Welcome to my series on John Beversluis's book C.S. Lewis and the Search for Rational Religion. In this post I cover Chapter 1 "C.S. Lewis as Christian Apologist".
"I am not asking anyone to accept Christianity if his best reasoning tells him that the weight of evidence is against it." (Mere Christianity, p. 123)
1. The Rationality of Belief
"That which I had greatly feared had at last come upon me...I gave in, and admitted that God was God, and knelt and prayed: perhaps, that night, the most dejected and reluctant convert in all England."So he disagrees with those other Christian writers who begin their apologetics or proselytisation by extolling the virtues of faith. He thinks faith is important, but that its importance comes after one has accepted the rational arguments for belief.
It is this willingness to be clearheaded, to confront logic and evidence head on, that has made Lewis such an attractive apologist. Not for him are the vague and poetic pronouncements on Divine Grace, he wants to be able to convince his readers with sound, sensible argument.
2. Faith A and Faith B
Although willing to luxuriate in the argumentative form, Lewis did not think reason was everything. This is apparent from his distinction between two types of faith.

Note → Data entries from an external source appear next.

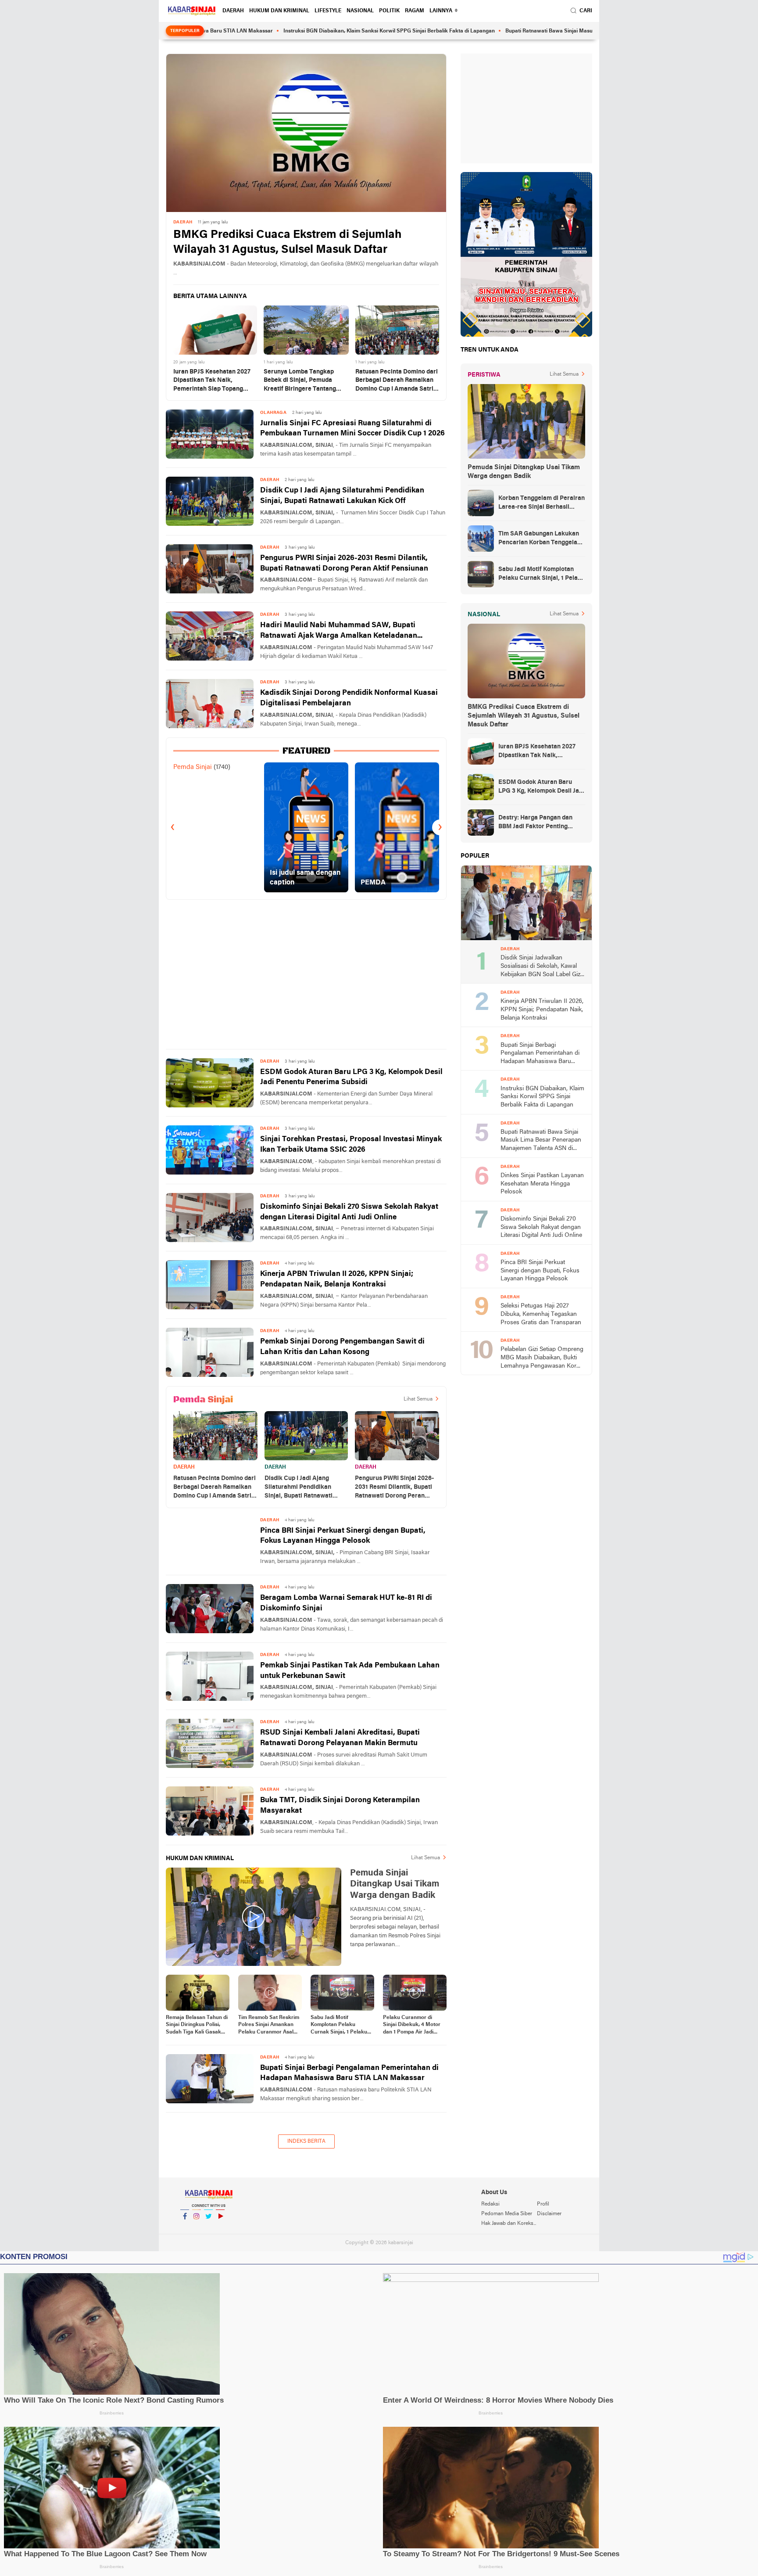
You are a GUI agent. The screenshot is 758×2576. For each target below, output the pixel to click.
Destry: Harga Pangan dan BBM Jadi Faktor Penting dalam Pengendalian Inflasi (536, 823)
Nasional (360, 11)
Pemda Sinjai (192, 767)
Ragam (414, 11)
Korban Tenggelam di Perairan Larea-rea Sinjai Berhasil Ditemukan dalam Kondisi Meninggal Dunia (541, 503)
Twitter (208, 2227)
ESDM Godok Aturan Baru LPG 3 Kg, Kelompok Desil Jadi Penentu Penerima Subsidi (351, 1077)
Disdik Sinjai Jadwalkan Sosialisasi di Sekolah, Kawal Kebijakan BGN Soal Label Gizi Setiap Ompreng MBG (541, 967)
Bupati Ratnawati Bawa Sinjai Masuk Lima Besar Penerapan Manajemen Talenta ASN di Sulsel (533, 31)
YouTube (220, 2227)
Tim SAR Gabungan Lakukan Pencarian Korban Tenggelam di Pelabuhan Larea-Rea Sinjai (541, 539)
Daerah (233, 11)
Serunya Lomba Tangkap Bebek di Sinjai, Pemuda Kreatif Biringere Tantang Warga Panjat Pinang (300, 381)
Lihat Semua (418, 1399)
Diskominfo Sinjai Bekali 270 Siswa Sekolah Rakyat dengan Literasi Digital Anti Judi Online (349, 1212)
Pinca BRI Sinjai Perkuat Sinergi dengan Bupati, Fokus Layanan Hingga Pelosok (342, 1536)
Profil (543, 2204)
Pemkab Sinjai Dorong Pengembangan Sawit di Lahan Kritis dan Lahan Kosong (342, 1347)
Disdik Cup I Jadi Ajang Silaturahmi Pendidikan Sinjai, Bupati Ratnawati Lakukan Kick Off (342, 496)
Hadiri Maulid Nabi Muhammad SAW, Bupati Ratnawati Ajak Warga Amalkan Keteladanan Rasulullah (338, 631)
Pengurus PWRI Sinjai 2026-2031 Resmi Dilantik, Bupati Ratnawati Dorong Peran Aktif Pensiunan (344, 563)
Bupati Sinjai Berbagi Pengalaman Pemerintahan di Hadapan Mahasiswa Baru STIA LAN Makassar (349, 2073)
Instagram (196, 2227)
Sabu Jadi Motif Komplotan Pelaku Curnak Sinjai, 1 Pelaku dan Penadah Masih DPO (341, 2025)
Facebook (184, 2227)
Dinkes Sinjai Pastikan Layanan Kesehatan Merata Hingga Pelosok (542, 1183)
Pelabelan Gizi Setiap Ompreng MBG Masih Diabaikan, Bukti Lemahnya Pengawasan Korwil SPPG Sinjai (542, 1358)
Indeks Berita (306, 2141)
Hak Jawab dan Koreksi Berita (508, 2223)
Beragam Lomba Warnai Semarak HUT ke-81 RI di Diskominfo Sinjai (346, 1603)
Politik (389, 11)
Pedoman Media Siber (506, 2214)
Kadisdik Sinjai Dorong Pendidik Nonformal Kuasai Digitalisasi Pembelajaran (349, 698)
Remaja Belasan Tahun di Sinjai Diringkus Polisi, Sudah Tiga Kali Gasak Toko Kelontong (197, 2025)
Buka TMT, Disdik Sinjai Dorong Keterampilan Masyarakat (340, 1805)
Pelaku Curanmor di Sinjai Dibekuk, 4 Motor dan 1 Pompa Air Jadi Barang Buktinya (411, 2025)
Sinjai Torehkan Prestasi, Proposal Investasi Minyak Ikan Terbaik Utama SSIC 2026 (351, 1144)
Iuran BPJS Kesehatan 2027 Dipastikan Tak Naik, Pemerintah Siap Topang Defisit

Faith-A was intellectual and philosophical in form. It involved assenting to a series of propositions (e.g. "God exists", "God is creator, first cause, and necessary being", "Jesus was resurrected" and so on). Faith-B was religious in form. It was not simply the assent to a bunch of propositions, but rather involved an act of will: the placing of trust in God.
Lewis admitted that reason could only get you to Faith-A. He thinks that there are knockdown arguments for the existence of God, in the sense that God is first cause or necessary being. He does not think such arguments can get you the God of Christian theology.

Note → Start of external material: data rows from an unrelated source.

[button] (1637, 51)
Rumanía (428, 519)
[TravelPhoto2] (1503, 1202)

That said, he seems to embrace probabilistic arguments for Faith-B. In other words, he thinks you might be able to show the Christian God to be more probable than the god of other faiths. However, Beversluis thinks it hard to pin him down on this matter. There are inconsistent passages spread throughout Lewis's many writings.
One question that arises is the following: if logic and evidence can only get you to Faith-A, why bother? Lewis makes a pragmatic argument in response. He thinks shoring-up the rationality of Faith-A paves the way for Faith-B.
3. Getting to Faith-A
In his apologetic writings, Lewis uses three main arguments in favour of the God of Faith-A. They are:
- The Argument From Desire: there must be an object of the profound existential longing or desire that we all experience. That object is God.
- The Moral Argument: God is the best explanation for the reality and objectivity of morality.
- The Argument from Reason: the rationality of logic and evidence is only possible on the presupposition of God.